「おえかき、したい!」
一ぴきの子ヤギがそういうと、みんなも「やるやる!」とクレヨンとおえかきちょうをもってきました。
「オオカミさんがかきたい!」
男の子のヤギも女の子のヤギも、ガブリといっしょにあそんでいるえをかきました。どのえも、ガブリがえがおで子どもたちとあそんでいるえです。
「オオカミさんにプレゼント!」
そういうと子ヤギたちは、つぎつぎとガブリにえをさし出しました。
《なんておいらはしあわせそうなかおをしているんだろう》
子ヤギたちのえを見ているうちに、ガブリはポロリとうれしなみだをこぼしました。
「ねえねえ、こんどは、わるものごっこしようよ。オオカミさんがガオーってぼくたちにいって、ぼくたちが、おもちゃのピストルでうつマネをするから、オオカミさんはたおれてね」
「ガオーっ」と、ガブリが大きなこえでおそいかかるふりをすると、子ヤギたちが
「バキューン。
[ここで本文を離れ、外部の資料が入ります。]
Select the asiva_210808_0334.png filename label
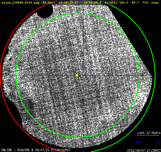Image resolution: width=161 pixels, height=152 pixels. 20,3
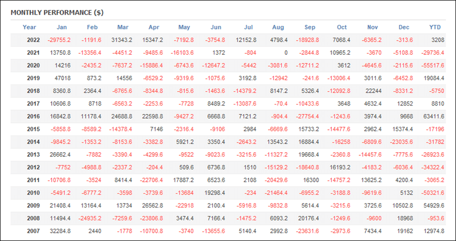Image resolution: width=456 pixels, height=241 pixels.
Task: Select the Dec column header
Action: tap(404, 27)
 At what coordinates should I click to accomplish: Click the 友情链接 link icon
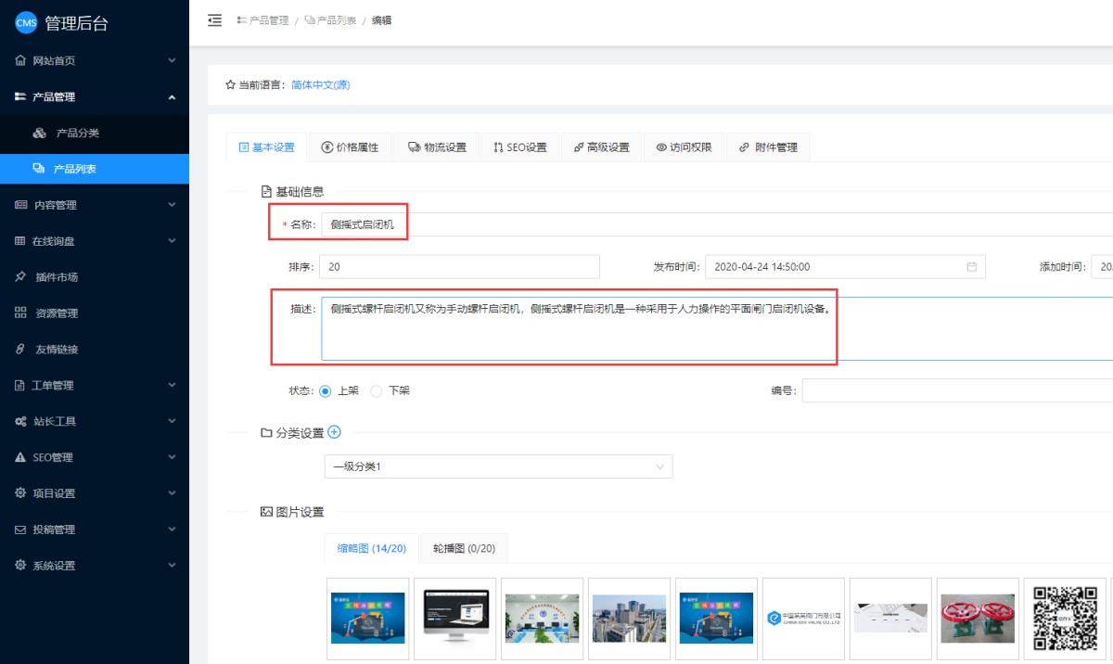point(20,350)
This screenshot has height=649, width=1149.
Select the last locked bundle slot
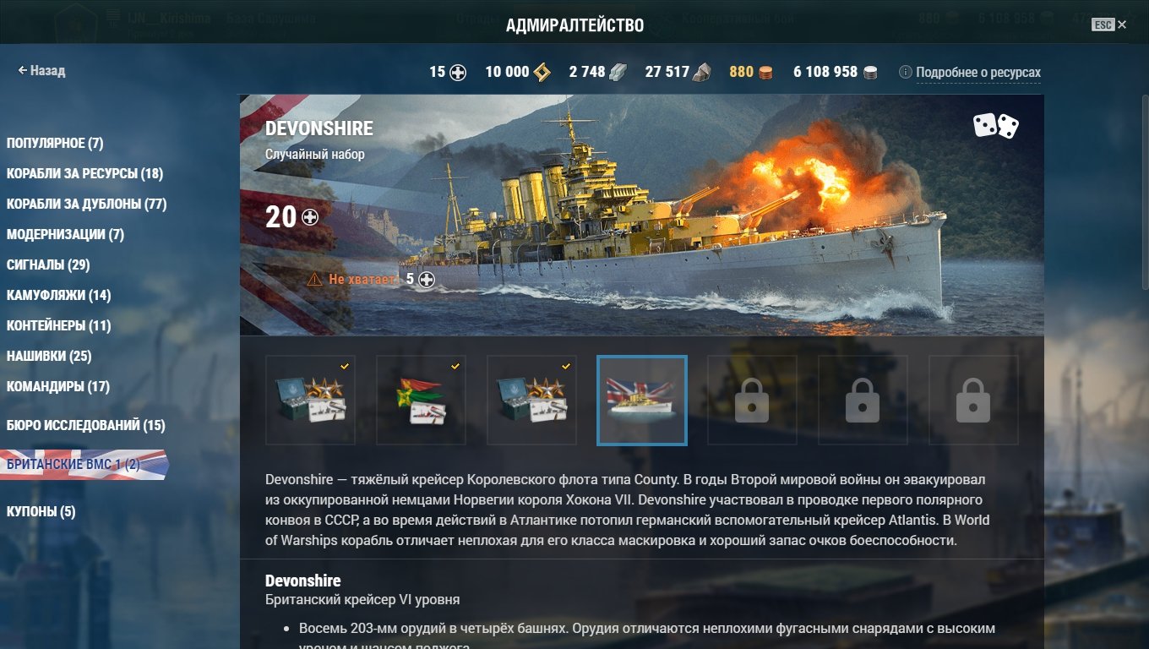(x=973, y=401)
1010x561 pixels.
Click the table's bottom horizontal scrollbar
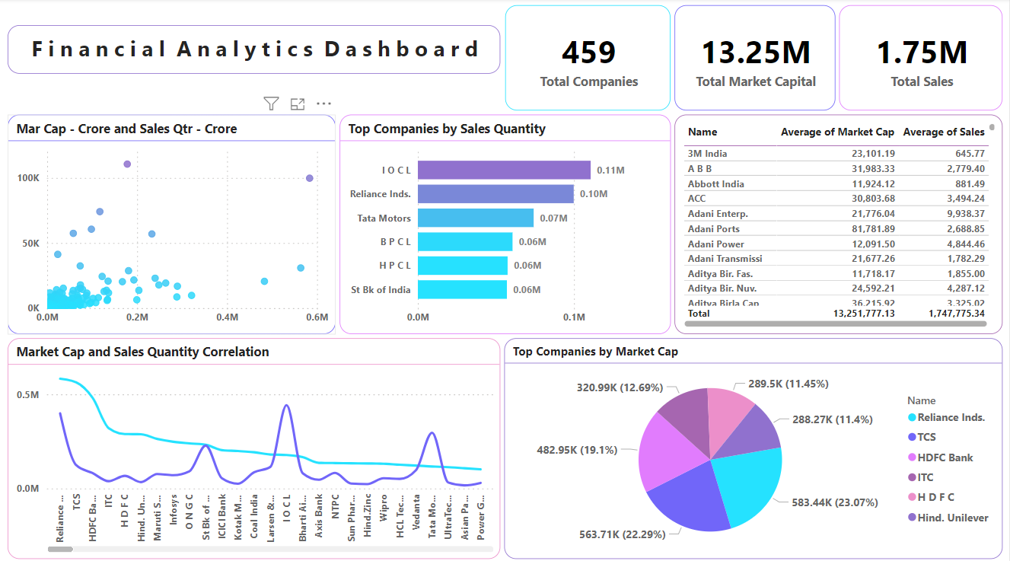pyautogui.click(x=837, y=324)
バキューン」といいながらピストルでうつマネをします。
するとガブリは
「や、やられたあ」と、バタリとたおれます。
子どもたちは大よろこび! おなかをかかえてゲラゲラわらっては、なんどもなんどもせがみます。
そうしてガブリが子どもたちとたのしくあそんでいたときに、子ヤギたちのおかあさんがかえってきました。
「ガオーっ」
オオカミが、子どもたちをおそおうとしているではありませんか!
びっくりしたおかあさんヤギは、だいどころから大いそぎでフライパンをもってくると、オオカミをやっつけようと、ふりあげました。
それを見たガブリは、びっくりして、おもわずしゃがみこみました。
「あっ、おかあさんなにするの! ぼくたち、オオカミさんとあそんでるんだよ」
「なにいってるの! オオカミはおまえたちをたべてしまうのよ。いつもえほんをよんであげていたでしょう」
そういいながら、おかあさんヤギがふとテーブルの上を見ると、たくさんの子どもたちのえが目に入りました。
どれも、やさしそうなオオカミが、たのしそうに子ヤギたちとあそんでいるえです。
「まあ、オオカミさん。ごめんなさい。子どもたちとあそんでくださっていたんですね。わたしとしたことがどうしましょう」
おかあさんヤギは、あやまりながら、ガブリをたすけおこしました。
ガブリはおかあさんヤギのことばに、子ヤギをたべに来たことをおもい出しましたが、
さっき、フライパンをふりあげられたことをおもいだして、やさしいことばは、ワナかもしれないと、ドキドキしました。
「これからおやつのじかんですから、オオカミさんもごいっしょにどうぞ」
おかあさんヤギのことばにほっとしたガブリは、子ヤギたちと一しょに、ドーナツをたべました。《ワイワイガヤガヤ、にぎやかにみんなでたべるのって、こんなにおいしいんだな》と思いながら。
「そろそろかえらなきゃな」
ドーナツをたべおえたガブリがいうと
「いやだ。まだかえらないで!」
子ヤギたちは、みんなで足にまとわりついて、はなしません。
「オオカミさん・・・。あら、まだお名まえをおききしてなかったわ。わたしはメイヤっていいます」
「おれさまはガブリ」
「ガブリさん、ぜひまた子どもたちとあそんでやってくださいね」
森をあるきながら、ガブリは子ヤギたちをたべるのをわすれたことをおもい出しました。
《こんどこそ、あのやわらかそうな子ヤギたちをたべてやるぞ》とおもったガブリは、子ヤギたちのいえから、そうとおくないところにいえをつくりました。